Compassionate Care for the Mind, Body and Spirit

The concept of hospice as a holistic, interdisciplinary approach to end-of-life care began in Great Britain during the 1960s. The Medicare Hospice Benefit was passed in the United States in 1982, and has served as the basis of the hospice model of care in the U.S. and as a model for Medicaid and private insurance provision and reimbursement.

Hospice care is one form of palliative care with the goal to alleviate symptoms and improve quality of life. Hospice care is appropriate when there is a life expectancy of six months or less. When curative treatments are no longer working and/or a patient no longer desires to continue them, hospice becomes the care of choice. Traditional palliative care, on the other hand, can be given at any time during the course of an illness and in conjunction with curative and aggressive treatments.

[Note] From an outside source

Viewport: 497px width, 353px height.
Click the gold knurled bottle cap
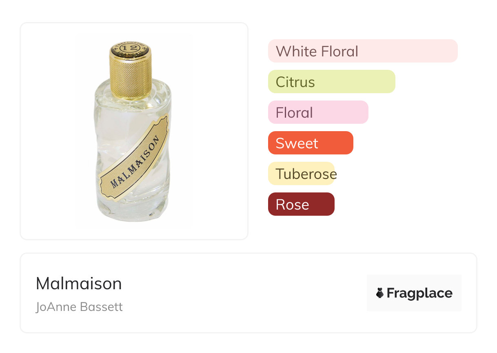(x=131, y=76)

The mission of hospice is to affirm life and view death as a natural process. Hospice is not designed to hasten death or “help” someone die, but rather to help patients live the remainder of their lives as fully as possible. Most people, if asked, will say they dream of a peaceful, comfortable death surrounded by their loved ones. An interdisciplinary team of trained professionals work together to deliver hospice services that can make that dream a reality.

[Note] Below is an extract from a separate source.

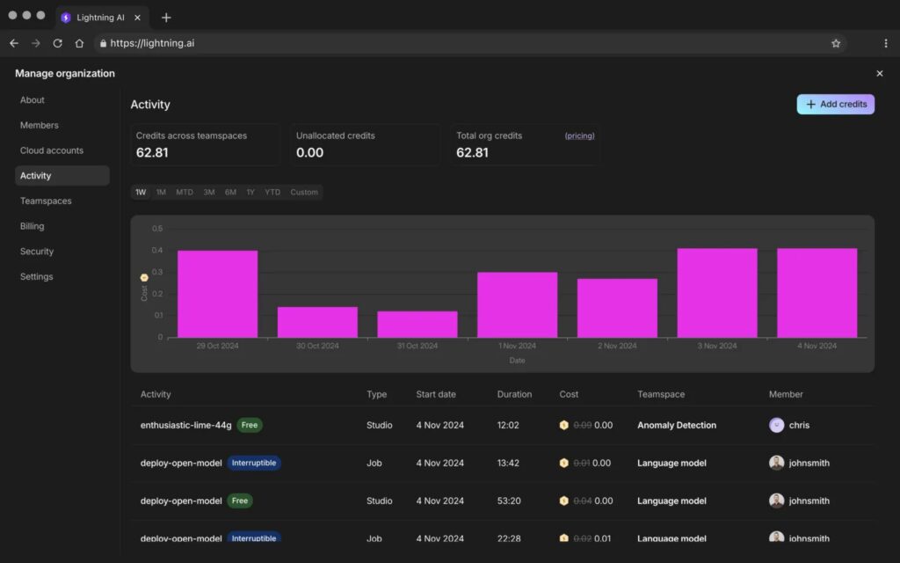Choose the YTD time range
Viewport: 900px width, 563px height.
click(272, 193)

What Is Special About Hospice Care?

Hospice care helps people live their lives to the fullest extent possible. We do this by relieving physical pain and other discomfort, and by providing emotional support to patients and their loves ones. Hospice care enables people to stay at home as well as continue their daily routines and favorite activities for as long as possible.

Most importantly, hospice care emphasizes each person’s choice to decide their plan of care and to provide information to support patients and families in making well-informed decisions. The patient and the family work with the hospice team to determine the help that is needed. Our care and services recognize the integrity and value of each family’s lifestyle, traditions, cultural and spiritual beliefs.

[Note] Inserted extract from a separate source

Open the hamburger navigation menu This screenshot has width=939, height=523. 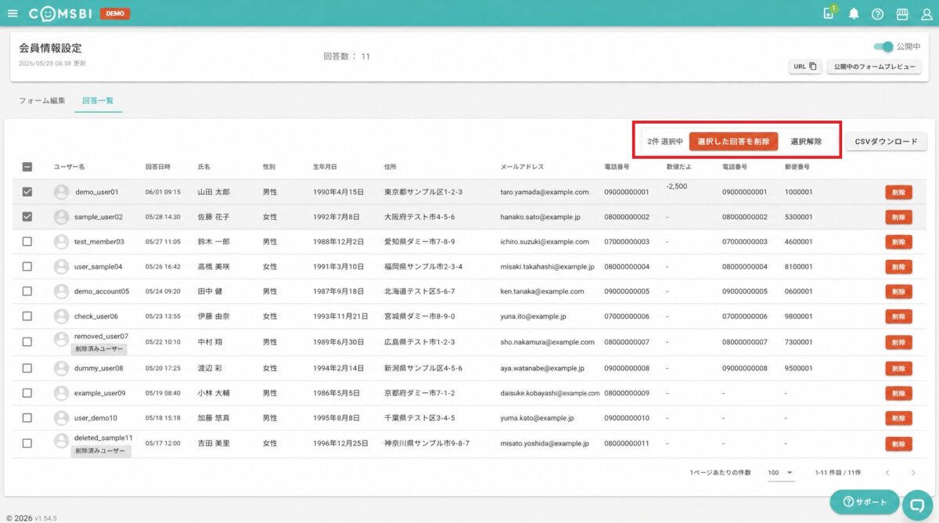pos(12,13)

Who Is Eligible For Hospice Care?

  • Those living with an advanced life-limiting illness and are considering a transition in the focus of care from cure to comfort and symptom control.
  • Hospice services are designed to assist people living with a variety of illnesses and conditions, including cancer, heart disease, stroke, pulmonary disease, Alzheimer’s disease, neurological disease, AIDS and others.

How Is Hospice Paid?

Medicare and Medicaid include a benefit that covers hospice services. Most private insurance provides coverage for hospice care. Some patients may use their own financial resources to pay the cost of hospice.

Contributions may be made to assist in the provision of hospice care for those patients who have no available source of payment and do not qualify for financial assistance.

Where Is Hospice Care Provided?

Hospice is not a place. Rather it is a philosophy of care that can be provided wherever a patient/family may choose: home, a long term care or assisted living facility, or in an inpatient hospice facility. Some of our patients will move between home and the inpatient facility if they need care that cannot be provided at home.

When Is It Time To Begin Conversation With Patients And Families About Hospice?

At any time, after the diagnosis of a life-limiting illness, it is appropriate to discuss care options with the patient’s doctor, including hospice.

The discussion becomes even more important if any of the following circumstances are present:

  • Patient is no longer responding as expected or anticipated to the treatments for the disease.
  • Patient is expressing concern that the burden of treatment is outweighing the benefits.
  • Patient is experiencing persistent difficulty with pain and symptom control.
  • Patient is despondent about his/her condition and quality of life, and it is unlikely to improve.